Smog and Architecture

Blogs
Subtopia: Olympic Distraction
Subtopia: Great Wall 6
Anarchitecture: Cooling China
Anarchitecture: Paying with the Bird's Nest
URB: Beijing Snapshot

der Spiegel
Interview with HdeM
Interview with Koolhaas

Thursday, August 7, 2008

Relic of the Ancient Future



This is a collection of photos taken of the unfinished galleries forming part of the "China No. 22 Creative Art Circle" in the Pingod residential development in Beijing. It is unclear whether they will ever be finished--they have not been worked on for months as far as I can tell.

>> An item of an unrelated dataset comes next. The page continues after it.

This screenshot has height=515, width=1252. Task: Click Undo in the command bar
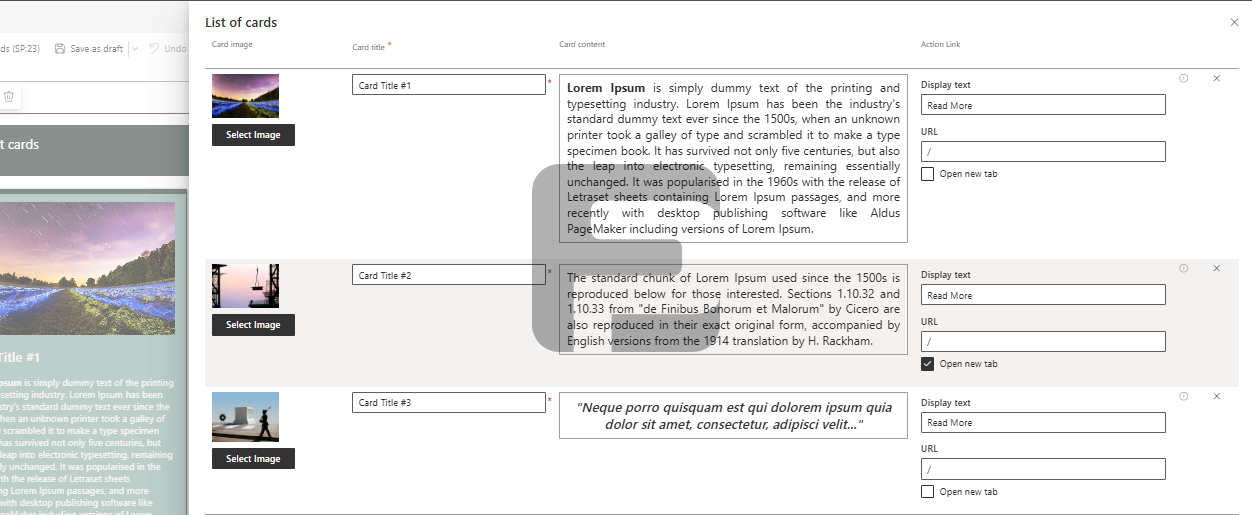pos(168,48)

Some of the spaces have even been appropriated by squatters.

The building is an example of the "gallery bubble" occurring in Beijing at the moment as the red-hot market for Chinese art has created over-speculation in the production of art spaces. My friend Shuo claims it is a result of the unnatural gentrification of the Beijing museum scene, and the building will lie fallow until the land values raise and the developer can get a better return. Shuo, who wrote an article entitled "Wild Be(ij)ing", is a big fan of the bottom-up approach to urbanism, and his therefore suspicious of these market driven trends. In his exact words, "The soup in Beijing need more “organic” or “natural” ingredient that it is almost non-copy-able."

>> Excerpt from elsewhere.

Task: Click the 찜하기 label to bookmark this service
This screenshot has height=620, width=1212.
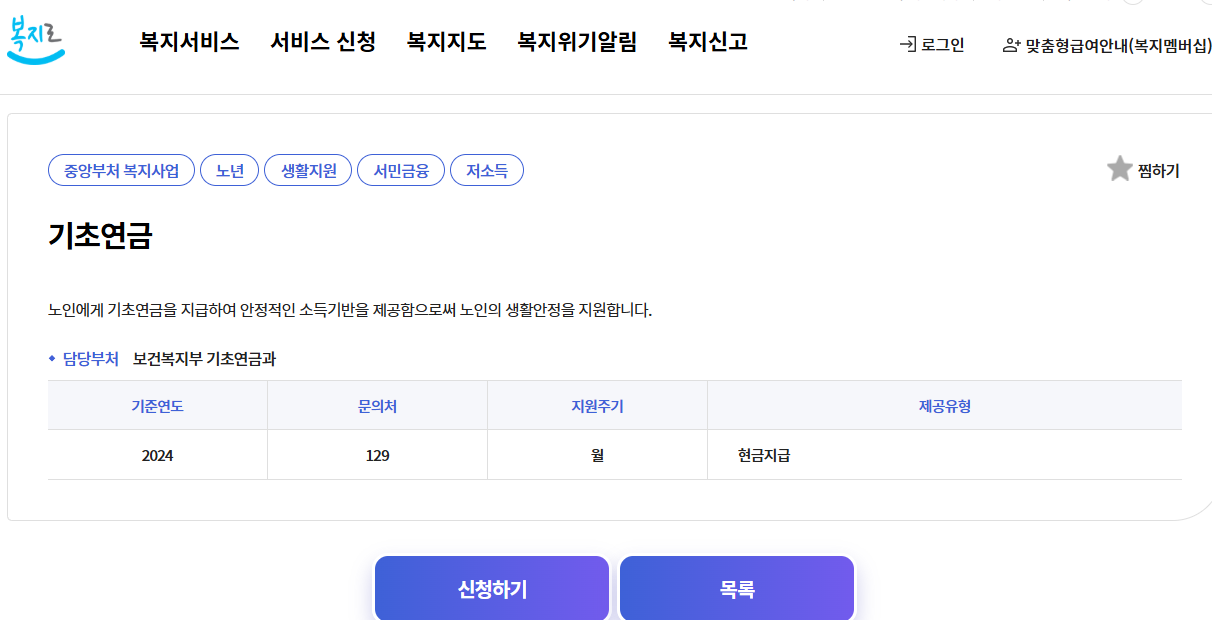Action: (x=1156, y=170)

Despite all this, I think it is a beautiful building--a "mat" building that can be seen as an contemporary version of the infamous Beijing "hutong"--the vernacular form of densely packed, carpet-like courtyard housing. It is scaled up a notch from the traditional hutong and therefore is more conducive to contemporary uses. Once can imagine a acupuncture approach to upgrading the hutongs--providing them with modern amenities and spaces for modern programs--through the precise insertion of this type of structure. I consider it to be part of a movement in China similar to the "Critical Regionalism" promoted by Kenneth Frampton, et al. in the 80's and 90's, due to its use of indigenous materials-the ubiquitous gray brick of Beijing, and its anti-spectacle form.

I'm sure that most of what I find beautiful is the feeling of desertion, the raw, industrial nature, and its appropriation, and I doubt it will retain it's current beauty upon completion.